C6Run: bad DSP performance

Anton Kapustin

Other Parts Discussed in Thread: OMAP3530, OMAP-L138

Hi!

Recently I started to use C6Run utility. So, I had very strange results, when I built included examples. It looks like performance of Arm core is mach faster then DSP core, around 10 times faster (for Fourier transform). How It can be happened? I want to understand - whats wrong in my actions? Where the bottleneck? Should I modify some configure files, or use any keys during compillation? Maybe increase memofy size for DSP?

I use last C6Run, as well as other recommended dependent tools. Processor - OMAP3530, Linux distr - Angstrom on Tsunami Board from Technexion.
Below - results of using example (here - c6runlib, for c6runapp actually same results).
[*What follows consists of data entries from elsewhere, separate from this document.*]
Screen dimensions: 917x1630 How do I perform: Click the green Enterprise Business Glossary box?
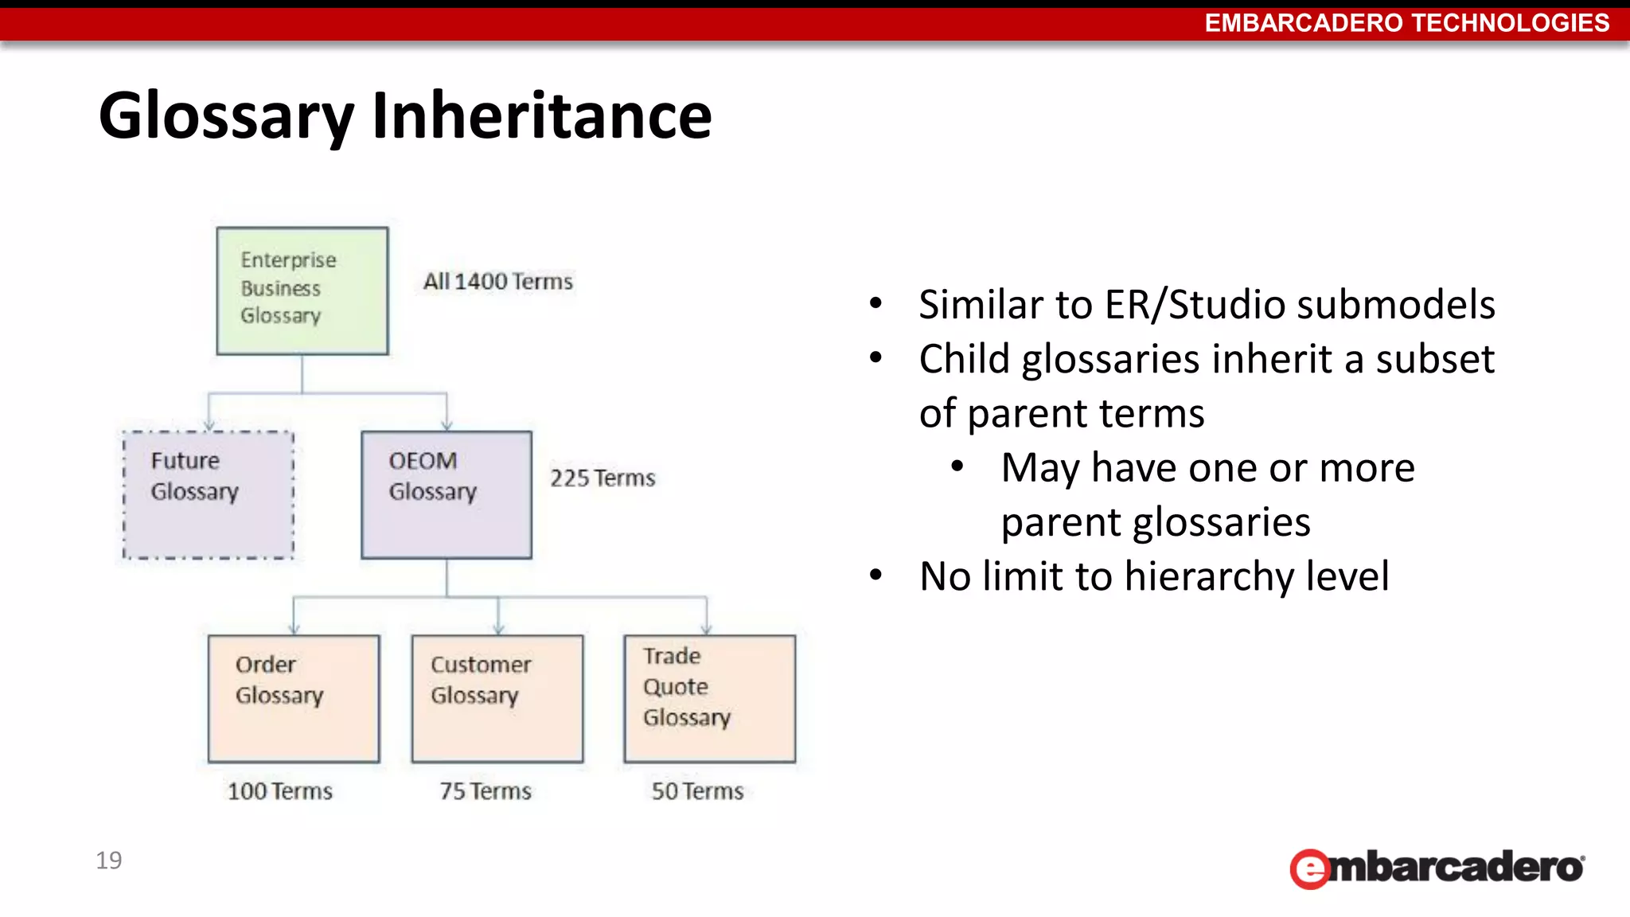tap(302, 291)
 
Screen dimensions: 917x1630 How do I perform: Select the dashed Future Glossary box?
tap(209, 494)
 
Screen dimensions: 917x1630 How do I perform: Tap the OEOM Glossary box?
tap(446, 494)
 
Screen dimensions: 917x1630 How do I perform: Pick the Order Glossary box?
tap(294, 698)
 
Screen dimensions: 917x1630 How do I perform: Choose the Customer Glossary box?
tap(497, 698)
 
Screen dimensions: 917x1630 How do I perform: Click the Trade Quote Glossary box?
tap(709, 698)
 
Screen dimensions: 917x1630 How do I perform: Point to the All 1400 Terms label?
tap(497, 282)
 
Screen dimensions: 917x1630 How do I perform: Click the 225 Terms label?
tap(602, 478)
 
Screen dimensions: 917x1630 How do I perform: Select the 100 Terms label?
tap(280, 791)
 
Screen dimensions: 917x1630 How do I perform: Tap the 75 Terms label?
tap(485, 791)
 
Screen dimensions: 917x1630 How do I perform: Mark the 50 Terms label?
tap(697, 791)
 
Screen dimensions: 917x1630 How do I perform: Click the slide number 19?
tap(109, 860)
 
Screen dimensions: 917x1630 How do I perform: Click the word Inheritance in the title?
tap(541, 116)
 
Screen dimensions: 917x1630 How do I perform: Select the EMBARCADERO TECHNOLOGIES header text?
tap(1406, 22)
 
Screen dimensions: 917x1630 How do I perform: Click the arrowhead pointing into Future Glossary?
tap(209, 425)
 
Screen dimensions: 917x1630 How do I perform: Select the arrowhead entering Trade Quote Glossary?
tap(706, 629)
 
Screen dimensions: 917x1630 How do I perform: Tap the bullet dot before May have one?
tap(957, 467)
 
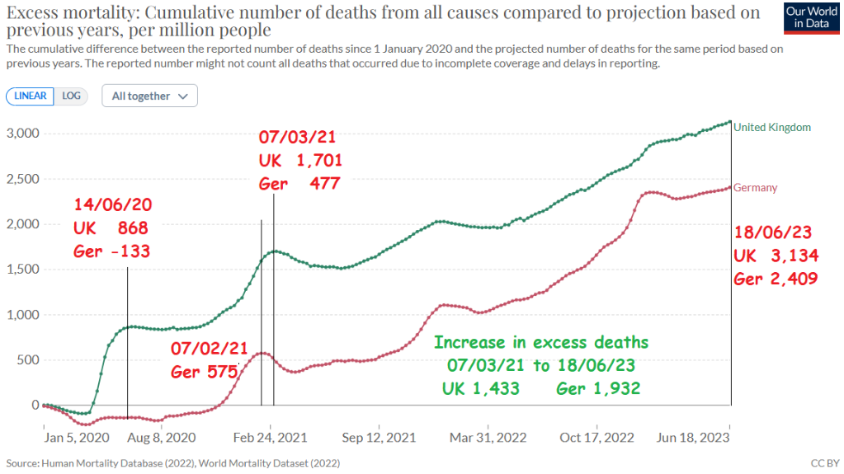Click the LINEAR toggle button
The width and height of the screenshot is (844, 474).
coord(31,96)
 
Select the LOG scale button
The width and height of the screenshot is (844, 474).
coord(72,96)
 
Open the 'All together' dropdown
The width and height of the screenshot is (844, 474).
coord(149,96)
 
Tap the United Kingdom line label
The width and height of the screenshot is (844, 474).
coord(772,127)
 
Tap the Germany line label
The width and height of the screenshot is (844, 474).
coord(756,188)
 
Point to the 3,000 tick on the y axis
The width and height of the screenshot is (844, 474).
coord(22,134)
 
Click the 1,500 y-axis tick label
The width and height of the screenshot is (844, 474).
coord(22,270)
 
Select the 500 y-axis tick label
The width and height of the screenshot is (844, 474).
coord(28,360)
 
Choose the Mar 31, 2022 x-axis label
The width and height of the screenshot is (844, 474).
coord(488,437)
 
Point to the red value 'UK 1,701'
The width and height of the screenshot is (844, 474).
coord(300,161)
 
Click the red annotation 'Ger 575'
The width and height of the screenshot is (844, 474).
coord(204,372)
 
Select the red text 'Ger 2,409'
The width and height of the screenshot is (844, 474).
coord(776,279)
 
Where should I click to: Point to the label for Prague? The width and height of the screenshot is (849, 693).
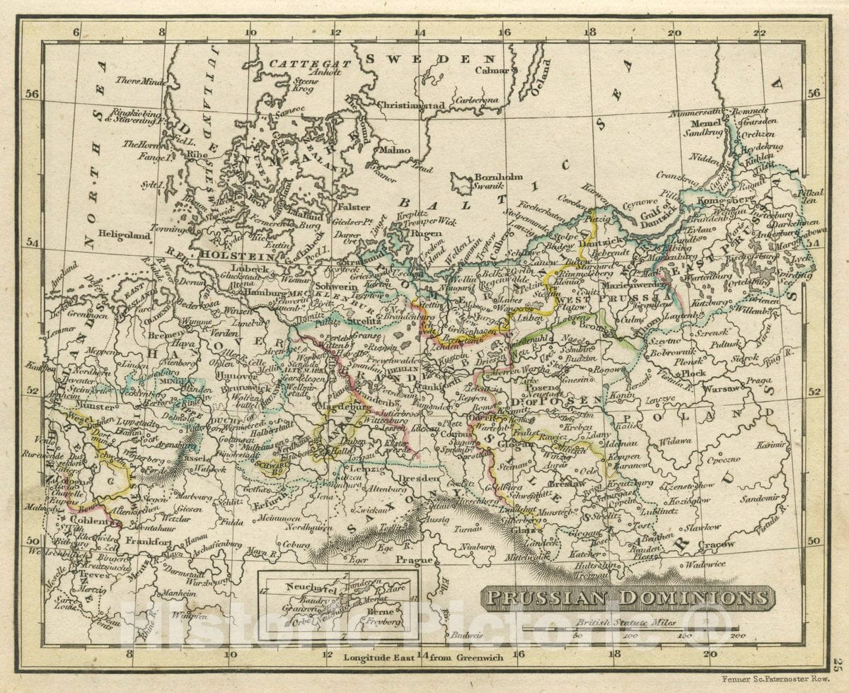click(x=413, y=560)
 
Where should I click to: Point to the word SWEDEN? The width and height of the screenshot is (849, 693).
click(x=429, y=59)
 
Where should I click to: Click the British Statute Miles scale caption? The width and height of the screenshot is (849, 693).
click(x=625, y=623)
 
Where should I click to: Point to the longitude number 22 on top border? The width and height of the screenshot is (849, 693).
click(x=759, y=33)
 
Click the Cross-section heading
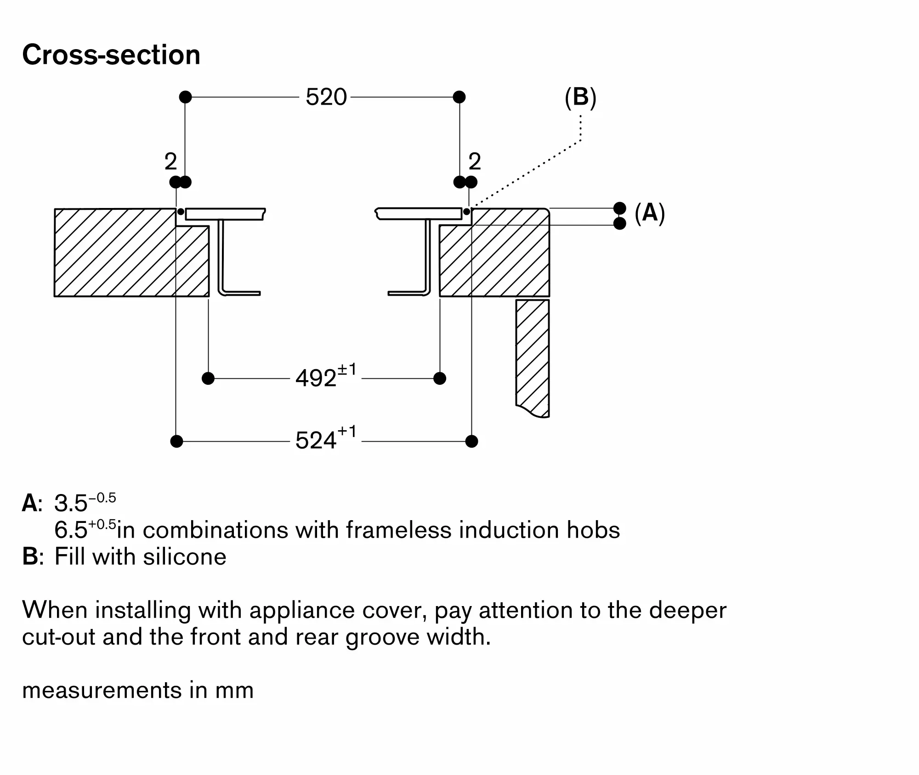coord(111,55)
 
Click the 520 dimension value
coord(326,97)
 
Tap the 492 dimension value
coord(317,379)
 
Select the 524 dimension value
coord(317,441)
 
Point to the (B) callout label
coord(580,97)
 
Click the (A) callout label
coord(649,213)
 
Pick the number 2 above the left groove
coord(170,162)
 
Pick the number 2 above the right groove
coord(475,162)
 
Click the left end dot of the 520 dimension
coord(185,97)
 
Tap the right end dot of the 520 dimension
coord(459,97)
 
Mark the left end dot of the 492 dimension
coord(208,378)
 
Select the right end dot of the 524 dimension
coord(471,441)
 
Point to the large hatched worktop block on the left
coord(115,253)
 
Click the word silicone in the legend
coord(184,557)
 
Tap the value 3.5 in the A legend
coord(71,504)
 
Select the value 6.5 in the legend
coord(71,530)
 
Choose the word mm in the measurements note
coord(234,691)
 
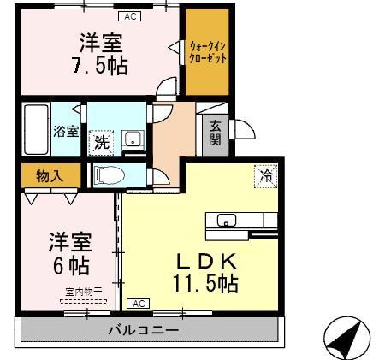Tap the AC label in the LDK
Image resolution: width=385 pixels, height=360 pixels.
(x=138, y=304)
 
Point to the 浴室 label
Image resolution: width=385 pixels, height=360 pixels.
(x=66, y=131)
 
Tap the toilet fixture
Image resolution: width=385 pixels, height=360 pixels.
(x=109, y=174)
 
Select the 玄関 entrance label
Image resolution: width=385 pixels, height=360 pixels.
(x=215, y=133)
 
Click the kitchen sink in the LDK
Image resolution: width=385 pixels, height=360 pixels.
(x=227, y=221)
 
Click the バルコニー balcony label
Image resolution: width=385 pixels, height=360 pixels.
(x=143, y=330)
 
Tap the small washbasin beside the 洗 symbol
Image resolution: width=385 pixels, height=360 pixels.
(x=133, y=139)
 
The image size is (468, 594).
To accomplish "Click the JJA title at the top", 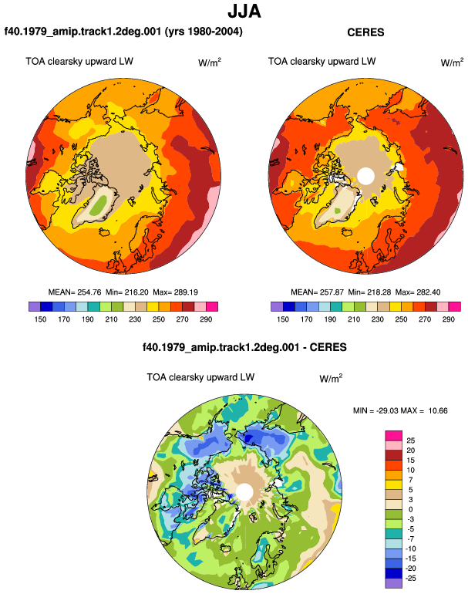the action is tap(244, 11).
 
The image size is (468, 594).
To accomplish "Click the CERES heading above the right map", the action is tap(365, 32).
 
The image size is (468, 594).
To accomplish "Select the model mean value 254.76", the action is tap(89, 292).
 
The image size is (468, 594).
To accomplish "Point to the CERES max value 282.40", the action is tap(428, 292).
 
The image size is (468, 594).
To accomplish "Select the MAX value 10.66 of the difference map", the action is tap(438, 410).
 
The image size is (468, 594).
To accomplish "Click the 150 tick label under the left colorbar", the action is tap(40, 319).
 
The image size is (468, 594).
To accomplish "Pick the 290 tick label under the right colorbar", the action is tap(448, 319).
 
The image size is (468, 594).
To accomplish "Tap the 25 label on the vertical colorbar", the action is tap(410, 440).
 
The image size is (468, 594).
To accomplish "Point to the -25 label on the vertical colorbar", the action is tap(410, 578).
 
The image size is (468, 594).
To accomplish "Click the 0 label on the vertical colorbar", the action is tap(410, 509).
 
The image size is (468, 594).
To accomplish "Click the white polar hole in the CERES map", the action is tap(365, 176).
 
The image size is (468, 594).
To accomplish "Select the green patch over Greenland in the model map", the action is tap(99, 204).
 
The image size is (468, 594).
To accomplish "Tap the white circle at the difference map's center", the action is tap(244, 491).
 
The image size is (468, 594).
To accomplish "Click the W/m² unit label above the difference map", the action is tap(331, 378).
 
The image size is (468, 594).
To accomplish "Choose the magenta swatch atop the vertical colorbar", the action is tap(393, 435).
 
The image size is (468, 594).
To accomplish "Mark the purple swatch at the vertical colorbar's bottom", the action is tap(393, 583).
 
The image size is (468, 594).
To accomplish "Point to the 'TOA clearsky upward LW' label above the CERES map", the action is tap(322, 62).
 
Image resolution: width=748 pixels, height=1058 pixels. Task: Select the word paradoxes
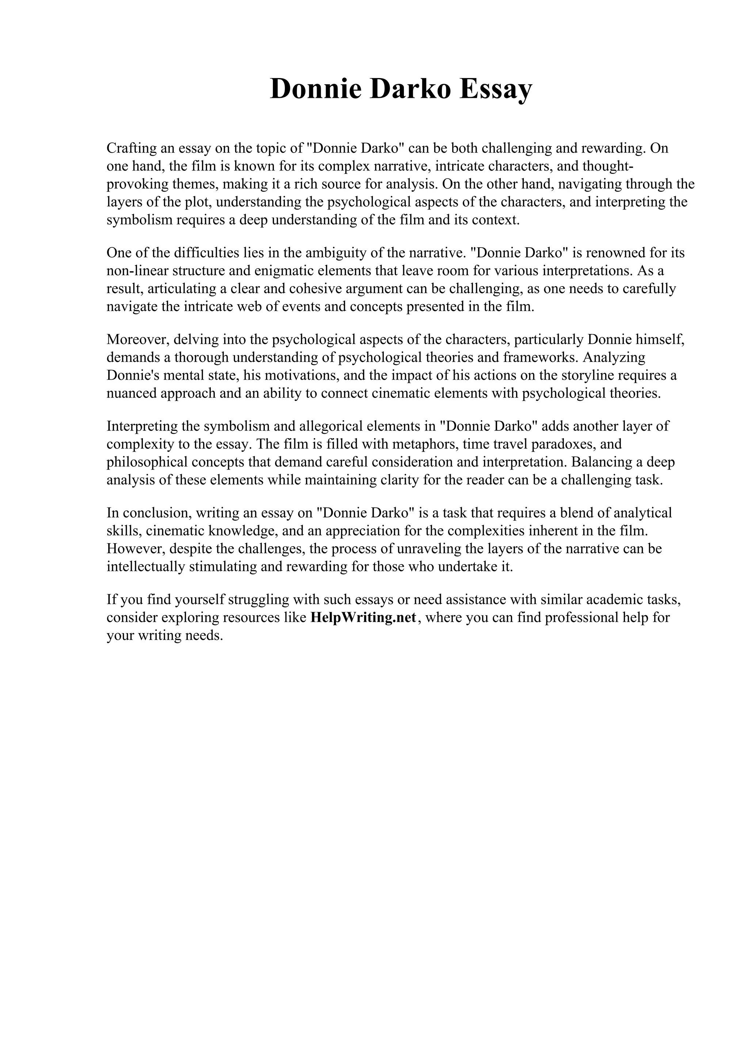(568, 444)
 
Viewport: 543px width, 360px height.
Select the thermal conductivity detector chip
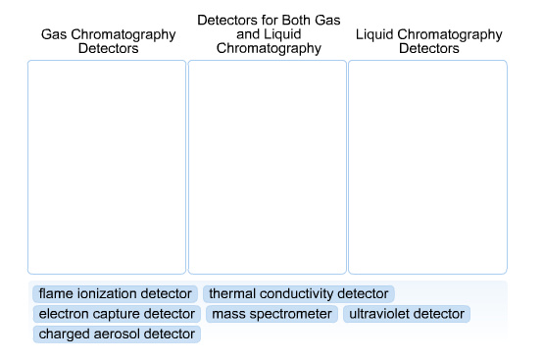(x=298, y=293)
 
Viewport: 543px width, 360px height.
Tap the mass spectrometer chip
(x=271, y=314)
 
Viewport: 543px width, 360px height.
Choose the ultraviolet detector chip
(x=406, y=314)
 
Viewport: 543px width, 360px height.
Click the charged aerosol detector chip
(x=116, y=334)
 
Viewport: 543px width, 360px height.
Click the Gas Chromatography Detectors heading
(x=108, y=41)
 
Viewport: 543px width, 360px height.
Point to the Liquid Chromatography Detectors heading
(x=429, y=41)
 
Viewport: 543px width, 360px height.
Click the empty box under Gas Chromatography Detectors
(x=107, y=167)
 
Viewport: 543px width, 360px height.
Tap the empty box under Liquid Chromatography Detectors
(x=427, y=167)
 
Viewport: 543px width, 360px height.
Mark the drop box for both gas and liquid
(x=267, y=167)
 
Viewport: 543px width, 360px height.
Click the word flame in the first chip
(x=55, y=293)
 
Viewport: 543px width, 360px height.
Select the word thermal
(x=231, y=293)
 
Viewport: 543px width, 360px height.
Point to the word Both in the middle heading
(x=291, y=20)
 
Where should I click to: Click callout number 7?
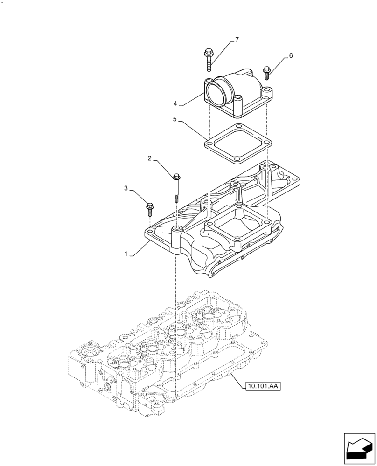click(x=237, y=40)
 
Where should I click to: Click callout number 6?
click(x=291, y=56)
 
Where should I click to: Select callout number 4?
click(x=175, y=103)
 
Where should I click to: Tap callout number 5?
click(x=175, y=120)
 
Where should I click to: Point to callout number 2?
click(x=149, y=158)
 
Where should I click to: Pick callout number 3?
click(x=126, y=188)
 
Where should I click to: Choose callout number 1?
click(x=126, y=254)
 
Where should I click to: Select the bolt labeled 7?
click(x=208, y=59)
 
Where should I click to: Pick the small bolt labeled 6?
click(x=267, y=73)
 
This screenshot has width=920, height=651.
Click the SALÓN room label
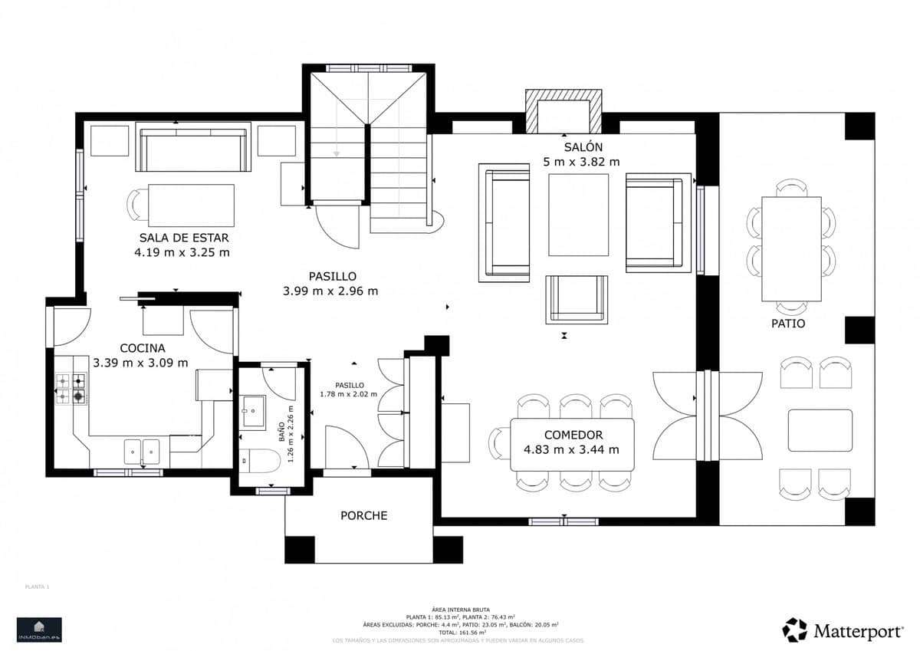pos(583,146)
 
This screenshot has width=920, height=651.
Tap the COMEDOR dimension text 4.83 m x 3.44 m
pos(571,450)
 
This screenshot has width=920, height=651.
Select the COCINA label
pos(142,348)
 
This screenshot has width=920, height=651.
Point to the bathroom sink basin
pos(252,413)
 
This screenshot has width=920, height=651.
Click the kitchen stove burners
pos(70,389)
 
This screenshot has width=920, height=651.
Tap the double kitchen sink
pos(142,452)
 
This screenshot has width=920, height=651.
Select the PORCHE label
pos(364,515)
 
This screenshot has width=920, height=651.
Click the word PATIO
pos(788,324)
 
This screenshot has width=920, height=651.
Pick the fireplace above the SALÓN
pos(564,112)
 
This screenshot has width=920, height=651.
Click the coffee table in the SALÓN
pos(578,215)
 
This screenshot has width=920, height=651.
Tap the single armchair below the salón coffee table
pos(577,298)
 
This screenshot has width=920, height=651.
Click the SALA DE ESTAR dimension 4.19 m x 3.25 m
pos(182,252)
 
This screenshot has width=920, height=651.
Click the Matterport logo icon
pos(794,630)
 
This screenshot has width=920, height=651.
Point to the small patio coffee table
pos(820,430)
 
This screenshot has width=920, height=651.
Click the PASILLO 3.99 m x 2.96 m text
pos(330,291)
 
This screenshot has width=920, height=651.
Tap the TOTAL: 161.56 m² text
pos(459,633)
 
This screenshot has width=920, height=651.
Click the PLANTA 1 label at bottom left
pos(37,587)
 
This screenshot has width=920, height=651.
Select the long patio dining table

root@taodemo:~/TAO_INSTALL/examples/c6runlib/emqbit# ./cfft_arm
N=16,nTimes=100: 0.001342 s
N=32,nTimes=100: 0.002167 s
N=64,nTimes=100: 0.005249 s
N=128,nTimes=100: 0.012237 s
N=256,nTimes=100: 0.027558 s
N=512,nTimes=100: 0.062409 s
N=1024,nTimes=100: 0.138458 s
N=2048,nTimes=100: 0.307709 s
N=4096,nTimes=100: 0.675507 s
N=8192,nTimes=100: 1.4874 s
N=16384,nTimes=100: 3.2832 s
root@taodemo:~/TAO_INSTALL/examples/c6runlib/emqbit# ./cfft_dsp
N=16,nTimes=100: 0.084748 s
N=32,nTimes=100: 0.096069 s
N=64,nTimes=100: 0.120972 s
N=128,nTimes=100: 0.180298 s
N=256,nTimes=100: 0.317017 s
N=512,nTimes=100: 0.622894 s
N=1024,nTimes=100: 1.30252 s
N=2048,nTimes=100: 2.79202 s
N=4096,nTimes=100: 6.03702 s
N=8192,nTimes=100: 13.1281 s
N=16384,nTimes=100: 28.6032 s

over 12 years ago

0 Daniel Allred over 12 years ago

TI__Genius 17355 points

The issue here is that the example is not particularly suited for the OMAP3530 device, since this is a floating point benchmark. The DSP on the OMAP3530 is the C64x+, which is fixed point only, while the Cortex A8 ARM core does have floating point capabilities. This example was originally created for the OMAP-L138 part, which has the reverse - a fixed-point ARM and a floating-point DSP.

Regards, Daniel

0 Anton Kapustin over 12 years ago in reply to Daniel Allred

Prodigy 120 points

Thank you, Daniel!

And have I any possibilities to increase calculation speed for DSP core in OMAP 3530 for floating point math operations?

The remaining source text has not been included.